-- Start of Stored records --
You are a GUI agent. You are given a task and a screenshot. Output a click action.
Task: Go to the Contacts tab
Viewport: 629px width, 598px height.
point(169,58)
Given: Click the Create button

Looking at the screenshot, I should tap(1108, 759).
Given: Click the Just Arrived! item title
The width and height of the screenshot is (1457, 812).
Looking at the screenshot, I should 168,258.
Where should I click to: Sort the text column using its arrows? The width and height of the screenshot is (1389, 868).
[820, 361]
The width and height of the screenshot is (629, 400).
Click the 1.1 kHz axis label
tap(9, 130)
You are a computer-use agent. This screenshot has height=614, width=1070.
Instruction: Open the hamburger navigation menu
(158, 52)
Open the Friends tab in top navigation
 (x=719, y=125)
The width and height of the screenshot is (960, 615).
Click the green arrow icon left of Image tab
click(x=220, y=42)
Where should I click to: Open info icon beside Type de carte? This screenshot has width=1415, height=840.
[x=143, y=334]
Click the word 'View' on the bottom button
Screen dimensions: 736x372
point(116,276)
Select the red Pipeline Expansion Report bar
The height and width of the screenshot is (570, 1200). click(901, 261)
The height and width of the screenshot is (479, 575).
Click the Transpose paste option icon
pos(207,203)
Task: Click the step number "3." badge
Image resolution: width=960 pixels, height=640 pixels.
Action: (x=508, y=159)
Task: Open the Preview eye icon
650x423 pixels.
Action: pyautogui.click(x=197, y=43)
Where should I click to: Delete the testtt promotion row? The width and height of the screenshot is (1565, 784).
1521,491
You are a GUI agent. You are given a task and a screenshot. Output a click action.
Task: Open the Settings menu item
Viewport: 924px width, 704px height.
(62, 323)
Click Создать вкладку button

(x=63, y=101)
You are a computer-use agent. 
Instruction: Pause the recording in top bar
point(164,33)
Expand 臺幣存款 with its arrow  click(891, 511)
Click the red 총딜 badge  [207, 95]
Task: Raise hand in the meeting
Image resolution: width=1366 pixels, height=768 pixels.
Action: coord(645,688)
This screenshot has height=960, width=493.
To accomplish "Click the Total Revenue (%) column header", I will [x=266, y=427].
-- End of Stored records --
Stated exercise: Rewrite everything from the line containing "The width and height of the screenshot is (629, 400)." down to the end of the rows, replacing "Instruction" with "Command" and leaving everything else unchanged.

Task result:
The width and height of the screenshot is (629, 400).
Click the 1.1 kHz axis label
tap(9, 130)
You are a computer-use agent. This screenshot has height=614, width=1070.
Command: Open the hamburger navigation menu
(158, 52)
Open the Friends tab in top navigation
 (x=719, y=125)
The width and height of the screenshot is (960, 615).
Click the green arrow icon left of Image tab
click(x=220, y=42)
Where should I click to: Open info icon beside Type de carte? This screenshot has width=1415, height=840.
[x=143, y=334]
Click the word 'View' on the bottom button
Screen dimensions: 736x372
point(116,276)
Select the red Pipeline Expansion Report bar
The height and width of the screenshot is (570, 1200). click(901, 261)
The height and width of the screenshot is (479, 575).
Click the Transpose paste option icon
pos(207,203)
Task: Click the step number "3." badge
Image resolution: width=960 pixels, height=640 pixels.
Action: (x=508, y=159)
Task: Open the Preview eye icon
650x423 pixels.
Action: pyautogui.click(x=197, y=43)
Where should I click to: Delete the testtt promotion row? The width and height of the screenshot is (1565, 784).
1521,491
You are a GUI agent. You are given a task and a screenshot. Output a click action.
Task: Open the Settings menu item
Viewport: 924px width, 704px height.
(62, 323)
Click Создать вкладку button

(x=63, y=101)
You are a computer-use agent. 
Command: Pause the recording in top bar
point(164,33)
Expand 臺幣存款 with its arrow  click(891, 511)
Click the red 총딜 badge  [207, 95]
Task: Raise hand in the meeting
Image resolution: width=1366 pixels, height=768 pixels.
Action: coord(645,688)
This screenshot has height=960, width=493.
To accomplish "Click the Total Revenue (%) column header", I will [x=266, y=427].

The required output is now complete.